■ Document segment:

»»

Looks Like Facebook Deals Is Being Unveiled Tonight.. - mvs
http://techcrunch.com/2011/04/25/facebook-deals-credits/

======
biot
I think this is a genius move for them. Groupon tries to be a social coupon
type of place but they don't actually have a social network to back them up.
If you and three friends want to take up that skydiving offer, you need to
coordinate outside of Groupon, agree upon it, and then everyone trusts that
the others made the purchase.

Now imagine doing this on Facebook where you could potentially (no idea if
they have this functionality planned, but they should) purchase the skydiving
offer with a provision such as "only settle the charge on my credit card when
three of my friends also sign up". It would get posted to your wall as "John
Smith signed up for skydiving at 50% off and needs 3 more people to join him".
Then Jane Doe also signs up and your wall now reads "John and Jane are going
skydiving and they need 2 more people to join them". If Facebook did that, it
could be huge.

««

■ Requirement:
Answer these questions about the Facebook Deals thread.
1. What does the commenter say Groupon doesn't have to back it up?
2. What discount is given in the example wall post about skydiving?
3. Once Jane Doe signs up, how many more people does the wall post say are needed?

■ Supplied records:
»»

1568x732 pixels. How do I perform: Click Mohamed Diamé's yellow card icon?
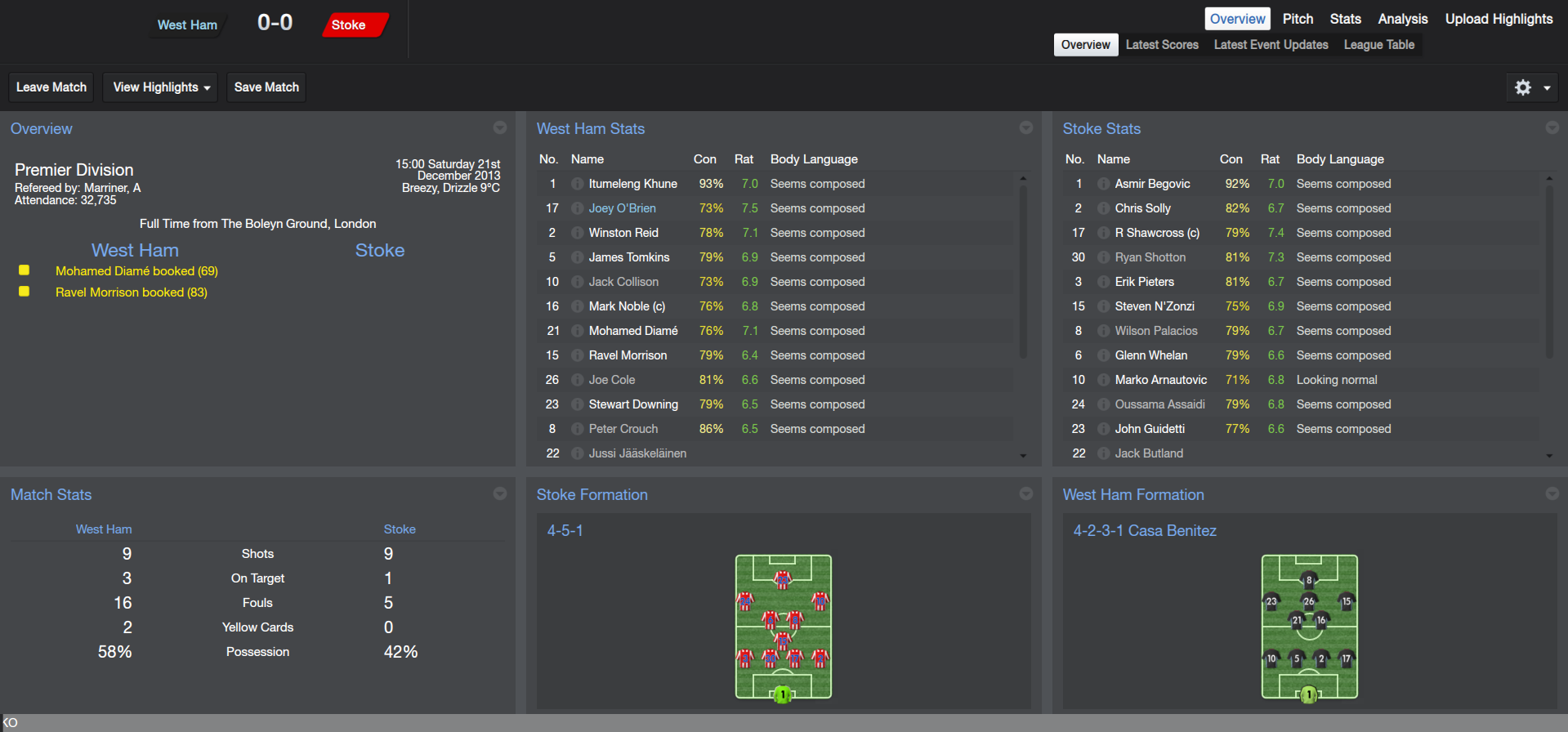25,270
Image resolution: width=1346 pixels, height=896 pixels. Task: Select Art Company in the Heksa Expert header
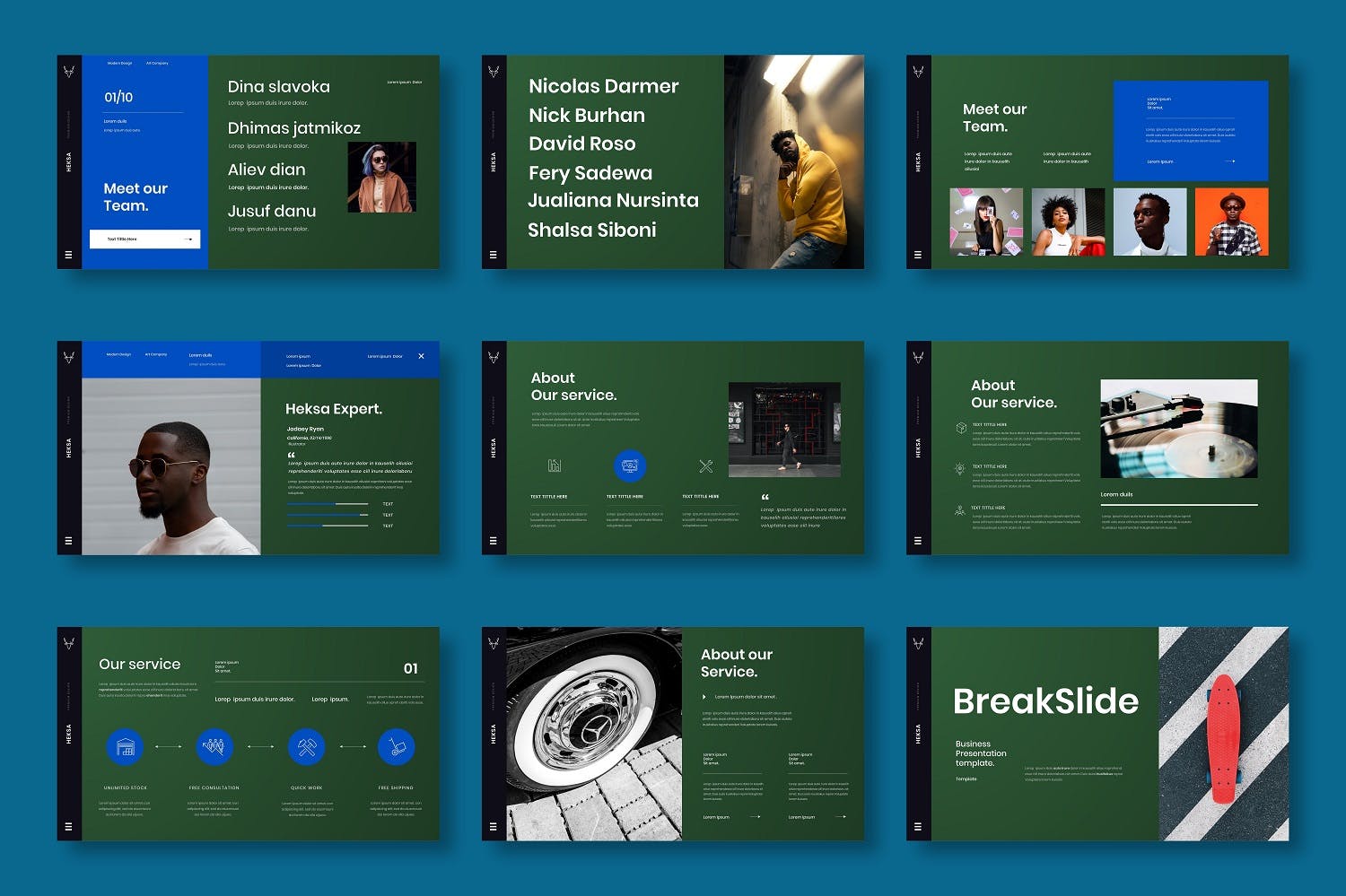coord(156,355)
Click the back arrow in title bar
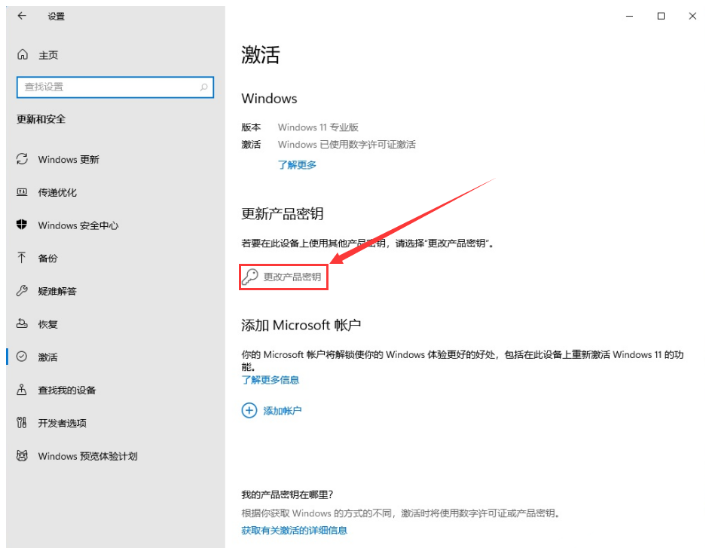The width and height of the screenshot is (705, 548). click(x=22, y=16)
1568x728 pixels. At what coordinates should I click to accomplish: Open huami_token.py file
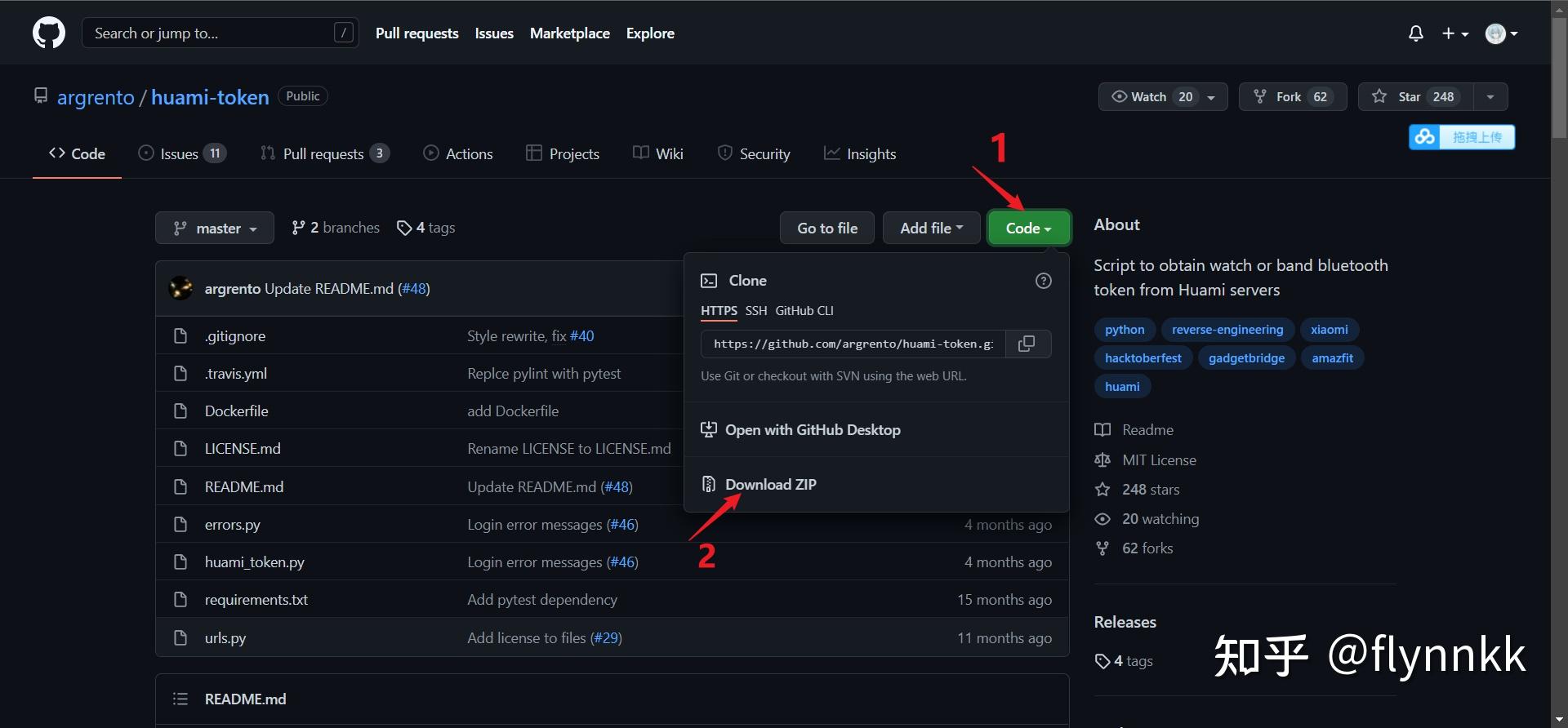click(x=254, y=562)
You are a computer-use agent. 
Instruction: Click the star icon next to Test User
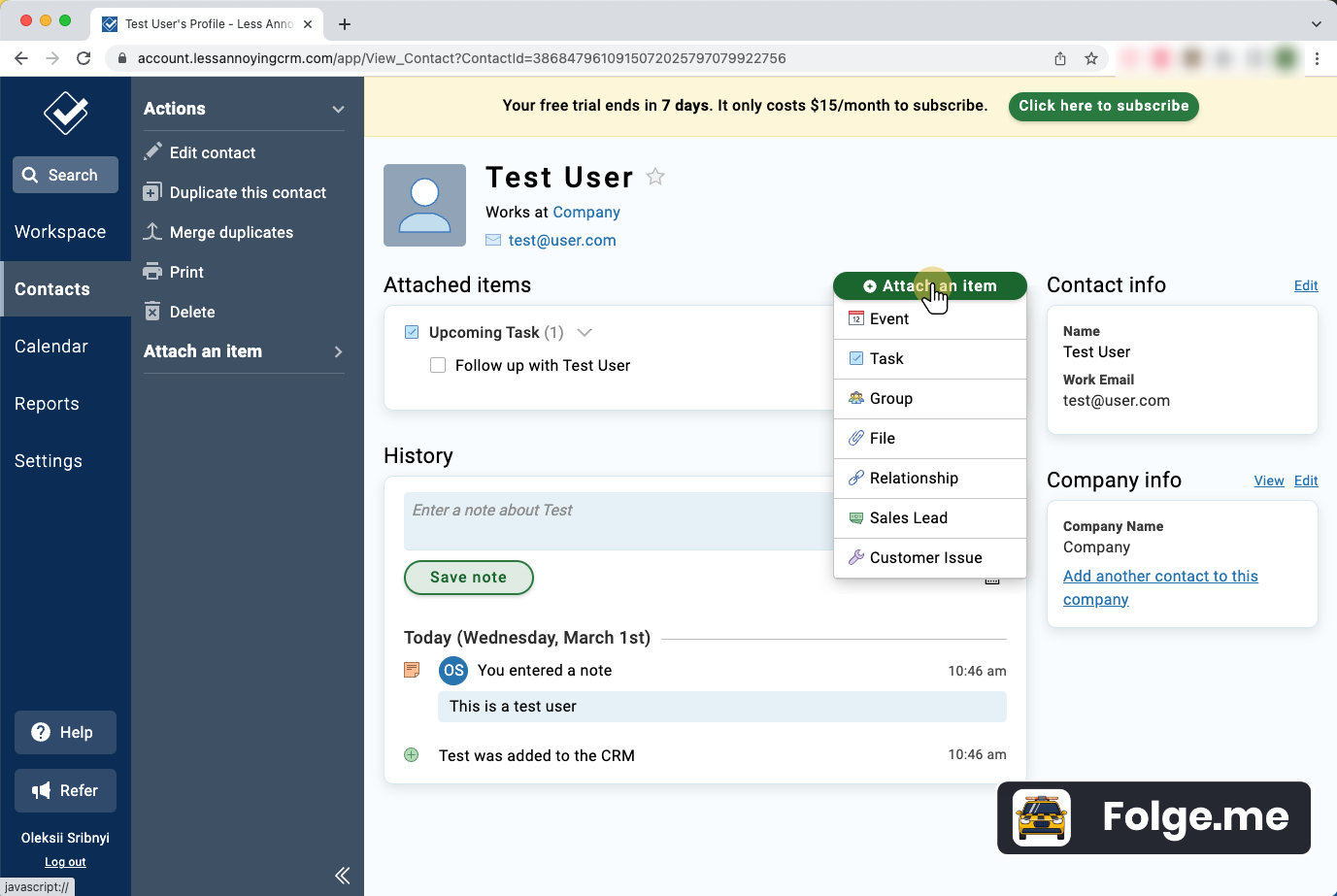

««

■ Correct output:
1. A social network.
2. 50% off.
3. Two.